Nonagenarian Ne'er-do-wells Obfuscating Octogenarians


[Working Draft]

It’s a well-known fact that all the best stories start with, “It’s a well known fact…” And, it is a better known fact that the extremely elderly know something we do not. At the age of eighty (quite the young man or woman to any in his nineties), our curiosity hits a lifetime peak, and the exiting generation must protect this information at all costs!

It is quite easy with teens—so plugged in they aren’t connected. And younger adults—preoccupied with the importance of being important enough to be hired by important people to do important jobs, so they can acquire important things. Twenty and thirty-somethings—most of their time spent working hard to look the age they were when they wished they were this age. Middle-agers—trying to stay numb enough that all the days run together as one. And even the younger over-the-hillers—trying to sell all of those “important” things, so that they can retire from their “important” jobs.

The retirees, however, must be watched out for, as they have begun to have a bit of time to question the true meaning of life. Again, it is the octogenarian that is the most dangerous. And, I’ll say this, the eighty-year-old who has led the most exciting life is more dangerous still.

Furthermore, these nonagenarians have you completely fooled! Alzheimers, dementia, senility! Ploys, I tell you!

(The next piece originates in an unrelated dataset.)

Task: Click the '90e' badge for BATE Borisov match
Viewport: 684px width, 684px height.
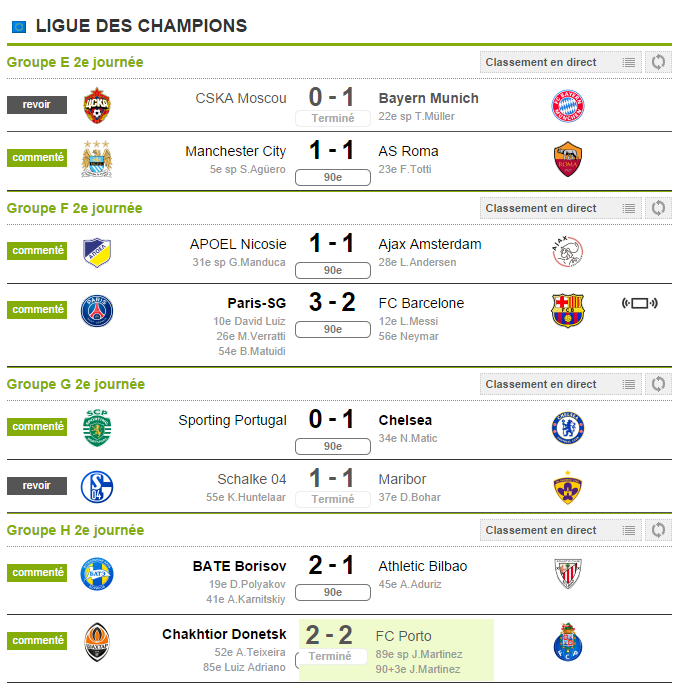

And eighty-year-olds know it. They know there is something being hidden by their elders. They don’t buy the “My memory is getting so bad…” or the “How is it I can remember how to inflate a Mae West, but I can’t remember what I had for breakfast…”. The octogenarians know that their own memories have only been getting stronger, and that it’s not that far a leap to imagine that with an extra decade how much stronger still, their memories would be. “Degradation of the mind, indeed! I’m not falling for it!” exclaim these elderly whipper snappers.

Well, this is the story of octogenarian, Otto, who hatched a plan.

Otto, an eighty-nine year old (in fact, only ten days from ninety), knew that Ernst, his childhood friend, had never had issues with memory a day in his life. Ernst, could recite pi to fifty places. Ernst knew, in order, the names of all of the U.S. presidents, including the bad ones. He could rattle off one to one hundred in Afrikaans, alphabetically. The Apostle’s Creed in Pig Latin IN Latin? Easy! The Gettysburg Address? He even knew the zip code! Psalm 23 in Aramaic? Ernst could even do Psalm 23 squared and would ask for something harder!

So, when on his ninetieth birthday, Ernst couldn’t remember where he had laid his favorite cane (the one carved from mesquite with a handle that looked like a coyote’s head), Otto wasn’t buying it. Up until last week, sitting in their favorite armchairs by the window at St. Anthony’s old folks’ home, they had been discussing the oddity that was the memory loss of ninety-year-olds:

“Albert’s lost his marbles!” Ernst had exclaimed, only a week earlier.

“Wasn’t he still developing new postulates and theorems about quantum string theory a couple months ago?” Otto had replied.

“Well, today, he couldn’t remember if he drank the water or took the pills first!”

Octogenarian Otto could remember the flannel pajamas that Ernst was wearing that day and the worried look in his light blue eyes at Albert’s abrupt decline.

The knowledge of centenarians, the seniorest of citizens.